- Prior report 9.582M revised down to 9.165M
- Job openings 8.827M versus 9.465M estimate. This is the smallest since March 2021.
- Professional and business services -198K
- Healthcare and social assistance -130K
- State and local government excluding education -67K
- State and local government education -62K
- Federal government -27K
- information +101K
- transportation, warehousing, and utilities +70 5K
- Hires 5.773M vs 5.940M last month
Separations including quits, layoffs, and discharges, and other separations:
- Total separations 5.483M versus 5.691M last month
- Quits decreased to 3.549 million (-253K) versus 3.802M last month
Quits are generally voluntary separations initiated by the employee. Therefore, the quits rate can serve as a measure of workers’ willingness or ability to leave jobs. Layoffs and discharges are involuntary separations initiated by the employer. Other separations include separations due to retirement, death, disability, and transfers to other locations of the same firm.

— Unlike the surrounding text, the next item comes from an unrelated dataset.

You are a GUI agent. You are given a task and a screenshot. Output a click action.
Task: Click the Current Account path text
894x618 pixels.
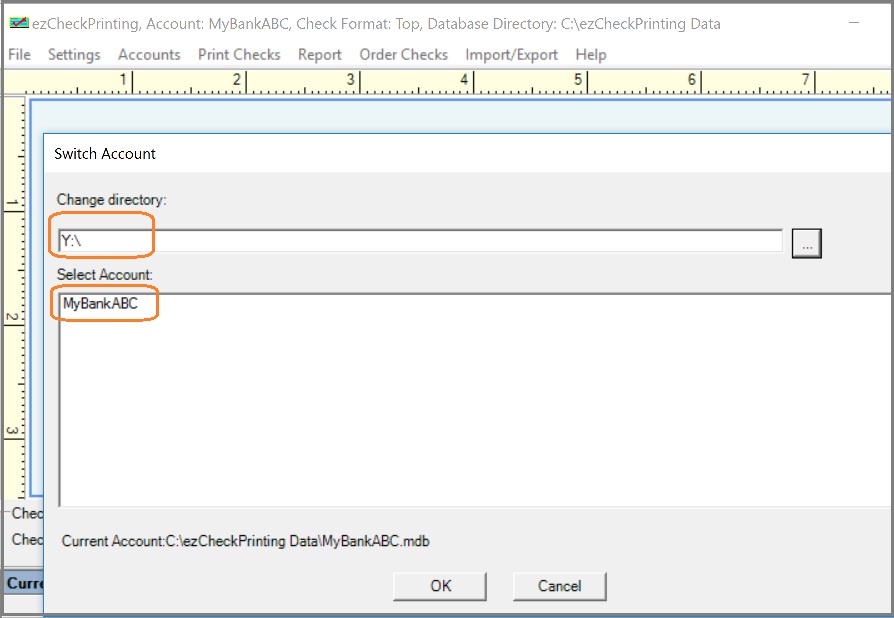246,541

The data suggests some softening. Not only was the job openings the lowest since March 2021, the number of hires decreased, and the quits rate decreased as well (-253K). If workers are less willing to quit their jobs, it means they are less confident about getting another job sooner rather than later.
The data is relatively old (July data), and chatter is that it is less reliable. The US nonfarm payroll data will be released on Friday with expectations of a gain of 169K (versus 187K last month). The unemployment rate is expected to remain unchanged at 3.5% which is near historic lows.